Written by: Lenorae Atter, Attorney at Law
In a Florida divorce, regardless of fault, the marital property, debts and assets are to be divided equally. Florida divorce requires that marital items be equitably distributed through the court if the parties cannot otherwise agree on the division of assets, debts, and the like, with few exceptions. The one thing that often can be left out when couples try to divorce on their own is the division of a business. Yes, in Florida, if you start and own a business during the marriage, then that is a marital asset (sometimes a liability) that should be divided by the parties. However, it also means that there is another party to your divorce, the actual business itself, because the business has an overall interest in the outcome of the case.

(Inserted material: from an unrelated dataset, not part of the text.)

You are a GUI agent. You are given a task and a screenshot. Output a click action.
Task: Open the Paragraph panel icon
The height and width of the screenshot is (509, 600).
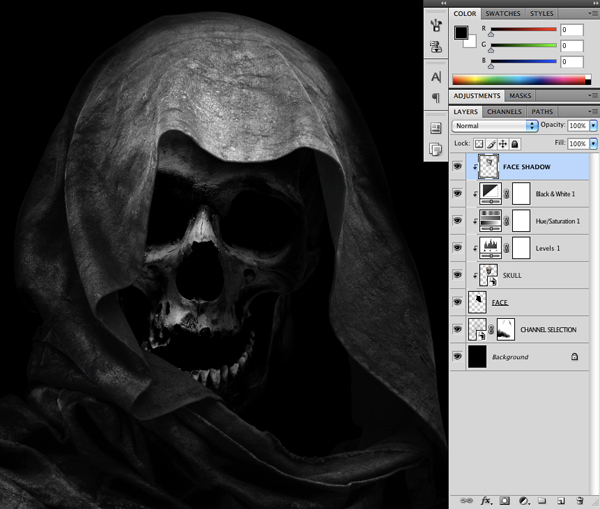point(436,97)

For example Wanda and Hank have decided to divorce after twenty (20) years of marriage. About five (5) years into the marriage, Wanda started her own bakery, Wanda’s Treats, and it has been successful since it opened. Wanda is now more of a managing owner, than acting as lead baker so the business is self-running at this point in their marriage. Hank files for divorce and in his petition, requests that the business be equitably divided between him and Wanda. Normally, in filing for a divorce, the case will only list the parties as Hank and Wanda. However, since Hank wants part of the business, the business itself actually has a stake in the divorce and should actually be named as an additional party to the suit. When that occurs, Hank not only needs to serve Wanda with divorce papers, but also serve Wanda’s Treats’ registered agent, separately. Mathis v. Mathis, 2D11-298 (Fla. 2nd DCA June 15, 2012). By doing so, the business can actually have its own attorney as well to make certain that the business valuation is fair to the business and that any division is done to preserve the integrity of “Wanda’s Treats.”